Affirmative action: still a useful social tool . Leland Ware.

Full Text: COPYRIGHT 2003 American Lawyer Media L.P.

On Dec. 2, the U.S. Supreme Court announced its decision to hear two cases involving the University of Michigan's admissions policies. These cases will decide the fate of affirmative action in higher education.

Supreme Court rulings during the past decade suggest that a decision to invalidate affirmative action is likely. If this happens, it would be a grave mistake.

Affirmative action provokes an emotional and often polarizing debate. Using coded phrases such as "quotas" and "preferential treatment," opponents proceed from a flawed but widely held assumption that affirmative action necessarily means the displacement of qualified whites with less-qualified minorities.

Affirmative action supporters consider the conditions resulting from discriminatory practices; we believe that affirmative action promotes equality and advances the unfinished process of desegregation.

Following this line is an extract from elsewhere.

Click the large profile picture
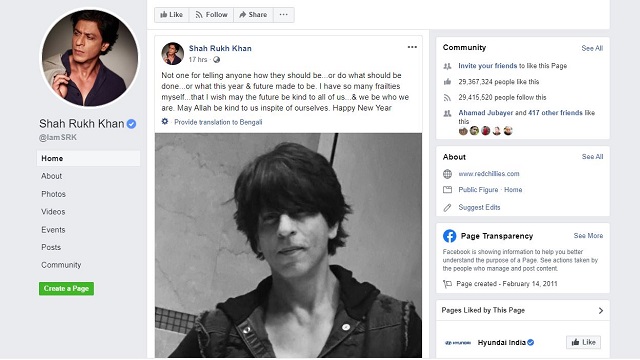Screen dimensions: 640x360 click(89, 58)
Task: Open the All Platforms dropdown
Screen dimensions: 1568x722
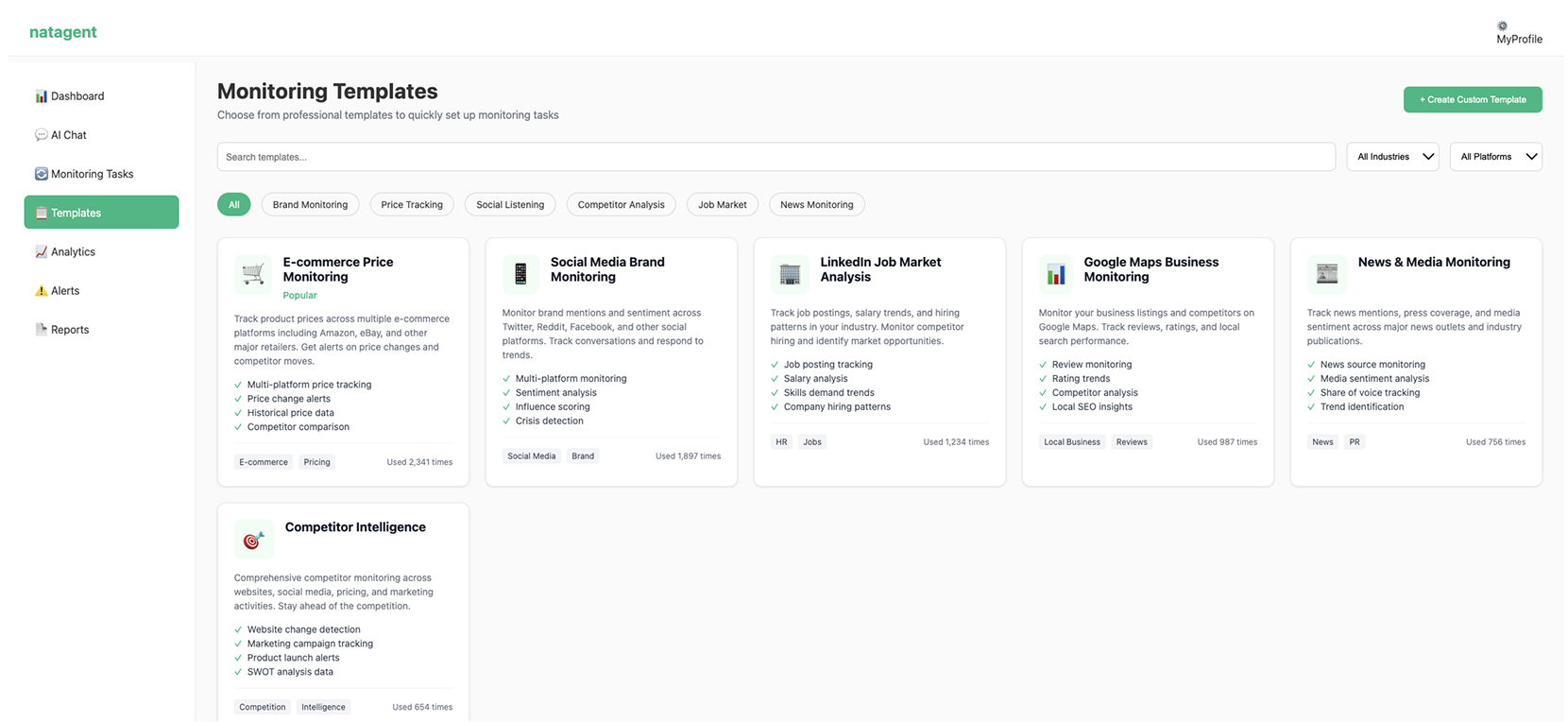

In Board of Regents of the University of California v. Bakke, the Court, by a 5-4 majority, held that affirmative action policies did not violate the 14th Amendment. There was no majority decision on the question of whether to apply "strict scrutiny" or a less rigorous level of review. But Justice Lewis Powell, concurring with the result, wrote in a separate opinion that student body diversity would have been a "compelling justification" under strict scrutiny, had that standard been applied.

The divisions within the court continued until City of Richmond v. Croson (1989), when the court held that strict scrutiny applied to affirmative action plans developed by state and local governments.

After Bakke, almost all colleges and universities embraced the diversity rationale as the justification for affirmative action policies. The critical question now is whether the Court will adhere to the diversity rationale, invalidate affirmative action altogether or stake out some middle ground.

Affirmative action policies allow decision-makers to take race-conscious actions aimed at reducing the disparities resulting from decades of racial exclusion. In higher education, this remedial rationale has been all but subsumed by another justification: the recognition of the value of diversity in academic settings.

Underlying this rationale is an implicit recognition of the need to include racial minorities who were excluded by decades of discriminatory practices.

College admissions is a complex process that goes beyond looking for the highest grades and test scores. The actual question is: Which applicants among several qualified candidates should be admitted?

White students with lower grades and test scores than Barbara Grutter were admitted to the University of Michigan the year she applied, but black students were statistically more likely to be admitted than whites with similar test scores and grade point averages. Race was a factor in the process, but a given white applicant could never prove that he or she would have been admitted in the absence of affirmative action policies. There are too many other considerations and qualified applicants involved.

Let Reason Reign

The discourse on affirmative action has evolved into an emotionally charged political debate. Much of the rhetoric appeals to sentiment rather than reason. This is reflected in the invocation of "colorblindness" as an argument against affirmative action, which, while superficially appealing, does not withstand analysis. The theory would treat black and white Americans as if they were similarly situated when, in reality, they are not.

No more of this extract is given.